US promises to consult with Israel on any Iran deal
Under Secretary of State Wendy Sherman says latest round of talks ‘serious and substantive’ for first time
Ilan Ben Zion is an AFP reporter and a former news editor at The Times of Israel.

The US will inform and consult with Israel about any nuclear deal world powers arrive at with Iran before it is carried out, because the Jewish state’s security is paramount, Under Secretary of State for Political Affairs Wendy Sherman said in an interview with Channel 10 on Sunday.
“Whatever agreement we reach Israel will know about, understand and consulted with us on, because Israel’s security is bedrock and there is no closer security relationship than what we have with each other,” she said.
Throughout the interview, however, the US’s chief nuclear negotiator refused to disclose details of the talks between the P5+1 and Tehran, which are set to reconvene later this week. Sherman noted that, unlike previous talks, the latest round of negotiations with Iran showed “for the first time a serious and substantive negotiation,” and Tehran’s silence about the particulars of the talks “speaks to the seriousness of the negotiations.”
She dismissed any comparison of the current talks to the Munich Conference in 1938, in which appeasement of Nazi Germany by Britain’s Chamberlain administration compromised Czechoslovakian security, helping trigger the Second World War.
“We haven’t agreed to anything yet,” Sherman said, reiterating the mantra of her boss, US Secretary of State John Kerry, that “no deal is better than a bad deal.” She emphasized that the United States had yet to agree to lift painful sanctions crippling Iran’s economy.

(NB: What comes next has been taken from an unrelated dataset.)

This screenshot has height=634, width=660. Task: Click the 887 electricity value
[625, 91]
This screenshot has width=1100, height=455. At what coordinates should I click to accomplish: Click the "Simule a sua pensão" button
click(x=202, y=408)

Nor, she said, would an initial time-buying agreement remove “the fundamental architecture of the oil and banking sanctions.”
“We must… assure ourselves that Iran will not be able to have a nuclear weapon,” Sherman said.

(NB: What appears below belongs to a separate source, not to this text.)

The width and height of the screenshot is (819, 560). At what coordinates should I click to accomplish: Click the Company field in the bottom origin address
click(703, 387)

Answering a query as to whether the US trusts the sincerity of Iran and Iranian President Hassan Rouhani, Sherman said there was a great deal of mutual distrust, and that world powers “approach these negotiations to try to deal with Iran’s nuclear program and President [Barack] Obama’s commitment that Iran not obtain nuclear weapons.”
Addressing Prime Minister Benjamin Netanyahu’s comments at the UN that Israel would stand alone against Iran if need be, Sherman remarked that the best resolution to the issue of Iran’s nuclear program was “a peaceful negotiated solution” — and that Netanyahu was well aware of the fact.
“Israel knows as well as any country, if not better than any country, the cost of war, the cost of military action,” she said.